A group of researchers at the University of Chicago is developing a tool “toxic” platforms artificial intelligence (AI). The idea is to manipulate images in a way that harms the training of AI when used in language models.
It is called vehicle night shadow and It was developed to “break” generative AIs powered by copyrighted images. In some cases, images were included in a platform’s tutorial without permission.
In conclusion, Affected platforms may no longer render realistic objects, animals, or certain art styles.

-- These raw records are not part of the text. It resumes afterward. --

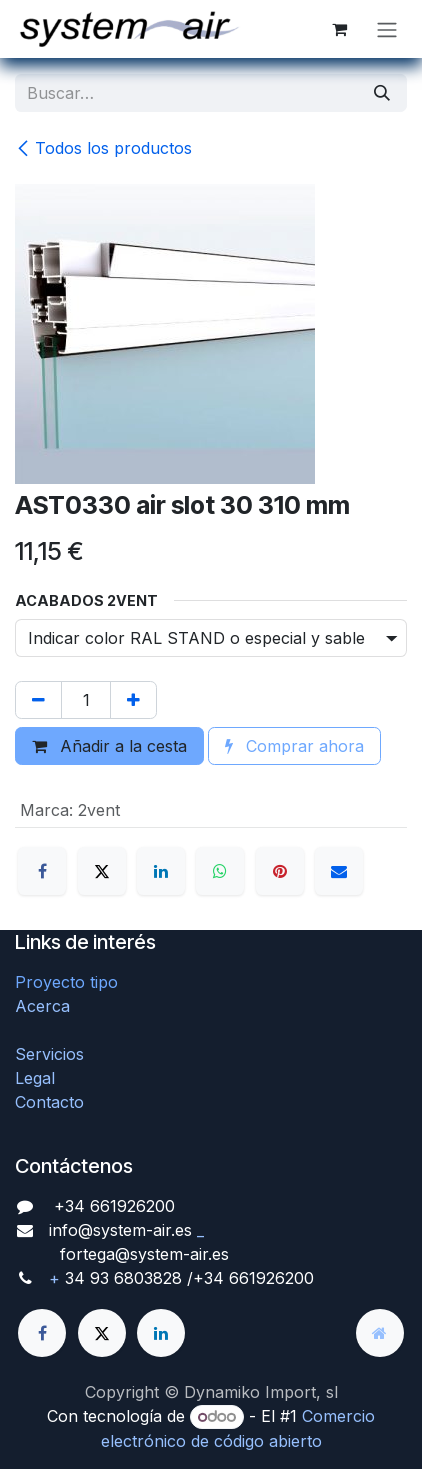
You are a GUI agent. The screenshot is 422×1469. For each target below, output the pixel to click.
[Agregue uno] (133, 700)
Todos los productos (103, 148)
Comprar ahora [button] (294, 746)
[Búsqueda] (382, 93)
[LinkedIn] (161, 871)
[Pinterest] (280, 871)
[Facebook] (42, 871)
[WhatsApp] (220, 871)
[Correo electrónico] (339, 871)
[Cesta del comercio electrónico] (339, 29)
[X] (102, 871)
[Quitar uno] (38, 700)
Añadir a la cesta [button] (109, 746)
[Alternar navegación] (387, 29)
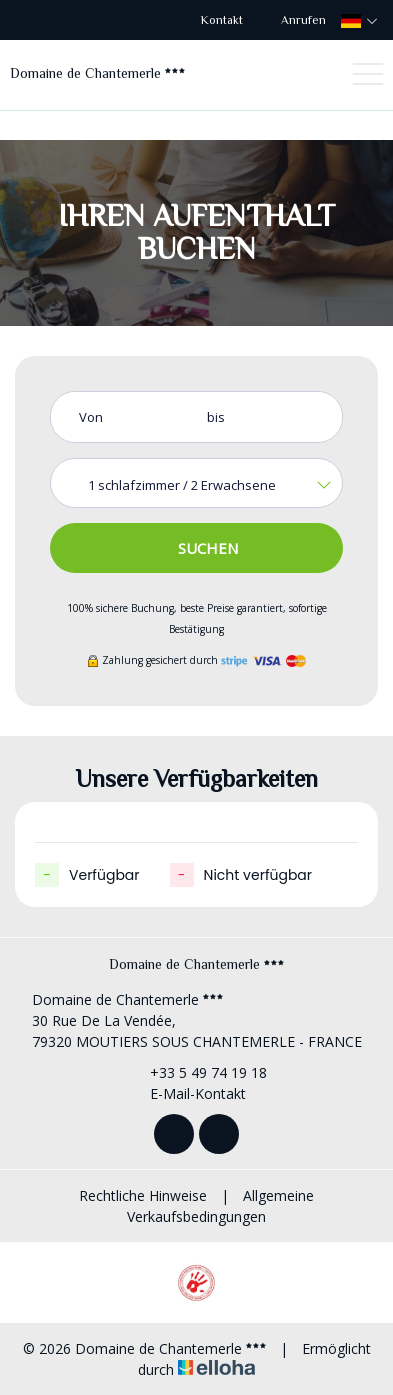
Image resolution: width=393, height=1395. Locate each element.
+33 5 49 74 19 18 (197, 1072)
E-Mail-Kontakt (186, 1093)
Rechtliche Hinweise (143, 1195)
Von (91, 417)
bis (216, 417)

In the worst case, you may even lose the ability to recognize items and NFor example, they will no longer know what a dog or a chair is.
Companies like Meta, OpenAI (owner of DALL-E), and Stable Diffusion are the main targets of this creation.
These companies’ AI rendering platforms have the capacity to “copy” graphic elements and visual identities from artists who have never agreed to have their work used on these services.
How does image AI “poisoning” work?
night shadow one pixel-level modification of the image that does not change the final appearance of the file. It is applied when someone posts their work online on a website without allowing its use in generative AIs.
When a language model uses unauthorized work for training, modified data “poisons” the language model, They confuse the system and start damaging the entire AI learning process.
Those responsible must manually find and remove damaged files so that they do not contaminate the entire system.
In tests, 50 images of “poisonous” dogs were enough for a controlled version of Stable Diffusion to lose its ability to faithfully recreate the animal. Using 300 illustrations, the AI even begins to confuse the animals and produce cats instead.
Version still not defined
Nightshade is in development. A scientific paper containing previous results of the project has been posted to the arXiv repository but has not yet been peer-reviewed.
The study also raises some questions. same process Can be used for criminal purposes or even as a joke for example, to worsen legalized AIs. Another point discussed is Vulnerability that ‘confuses’ learning can be fixed eventually by the developers.
The goal of the team of scientists led by Professor Ben Zhao is to implement this tool in another work by the group, Glaze. Like other similar tools, it “hides” the artistic styles of images so that AIs cannot copy them.